With some creativity, Ellis she says it’s possible to apply this approach anywhere. “For example, a small hospital probably doesn’t have in-house physiotherapy, occupational therapy, geriatricians, or a pharmacy,” she says, but could partner with these other experts in the community for more comprehensive care.
Discharging quickly and safely
While the St. Mary’s pilot is still underway, Dr. Chabot said preliminary data are promising enough she’s confident the team will become permanent. Geriatric patients now spend an average of 10.5 hours less in the ER than before, and 28 per cent fewer are admitted.

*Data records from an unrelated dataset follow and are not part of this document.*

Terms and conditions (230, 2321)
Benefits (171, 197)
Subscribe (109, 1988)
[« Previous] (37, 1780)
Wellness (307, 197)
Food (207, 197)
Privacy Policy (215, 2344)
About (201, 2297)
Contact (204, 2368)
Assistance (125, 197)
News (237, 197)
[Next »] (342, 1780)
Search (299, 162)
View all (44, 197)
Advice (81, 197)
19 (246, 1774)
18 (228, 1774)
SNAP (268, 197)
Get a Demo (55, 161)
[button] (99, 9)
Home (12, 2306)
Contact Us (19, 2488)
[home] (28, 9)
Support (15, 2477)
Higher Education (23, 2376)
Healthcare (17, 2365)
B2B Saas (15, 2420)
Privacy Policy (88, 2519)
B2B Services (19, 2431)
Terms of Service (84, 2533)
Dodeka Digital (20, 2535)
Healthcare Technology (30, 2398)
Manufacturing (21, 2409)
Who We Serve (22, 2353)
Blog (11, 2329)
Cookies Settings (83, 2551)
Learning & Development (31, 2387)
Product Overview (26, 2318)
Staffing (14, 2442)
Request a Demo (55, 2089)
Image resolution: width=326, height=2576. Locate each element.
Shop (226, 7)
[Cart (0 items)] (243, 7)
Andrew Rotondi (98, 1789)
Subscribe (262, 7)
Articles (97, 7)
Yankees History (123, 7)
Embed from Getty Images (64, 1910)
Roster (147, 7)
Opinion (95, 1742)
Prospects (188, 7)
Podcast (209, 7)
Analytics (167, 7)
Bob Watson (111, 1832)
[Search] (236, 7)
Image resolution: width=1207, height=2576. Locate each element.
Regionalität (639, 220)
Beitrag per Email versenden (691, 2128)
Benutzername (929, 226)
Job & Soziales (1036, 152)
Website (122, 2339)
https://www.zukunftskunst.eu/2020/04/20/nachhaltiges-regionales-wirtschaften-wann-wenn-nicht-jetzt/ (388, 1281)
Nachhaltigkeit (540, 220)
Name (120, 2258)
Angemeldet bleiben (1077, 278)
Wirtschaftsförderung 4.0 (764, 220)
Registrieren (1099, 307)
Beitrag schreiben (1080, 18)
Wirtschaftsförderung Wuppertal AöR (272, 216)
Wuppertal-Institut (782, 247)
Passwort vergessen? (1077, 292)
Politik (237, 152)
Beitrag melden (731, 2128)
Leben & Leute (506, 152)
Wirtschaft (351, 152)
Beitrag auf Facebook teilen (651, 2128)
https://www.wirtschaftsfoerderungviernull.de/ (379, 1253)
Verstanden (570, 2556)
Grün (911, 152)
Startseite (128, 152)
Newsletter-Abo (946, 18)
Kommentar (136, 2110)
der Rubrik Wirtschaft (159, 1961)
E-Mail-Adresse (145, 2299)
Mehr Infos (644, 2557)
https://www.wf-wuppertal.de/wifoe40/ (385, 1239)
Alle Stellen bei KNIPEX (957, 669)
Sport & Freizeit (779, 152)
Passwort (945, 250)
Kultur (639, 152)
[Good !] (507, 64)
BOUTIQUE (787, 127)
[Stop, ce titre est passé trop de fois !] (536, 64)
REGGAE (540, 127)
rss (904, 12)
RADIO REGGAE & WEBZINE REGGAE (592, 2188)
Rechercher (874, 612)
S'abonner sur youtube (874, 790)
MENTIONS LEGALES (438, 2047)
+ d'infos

Like Maria Pastore, who the team is determined to get safely on her way by the end of day. Ilienko arrives with a brand-new walker, free of charge because it’s covered by the province for her condition.
The team helps Pastore get up, adjusts the walker to fit, then stands back as she makes her way down the corridor with her new wheels.
“Wonderful. She looks steadier,” says Chabot. “As a whole team, I think this was a great intervention.”
“Que bella, signora!” says nurse Paolone as she watches Pastore walk safely out of the ER.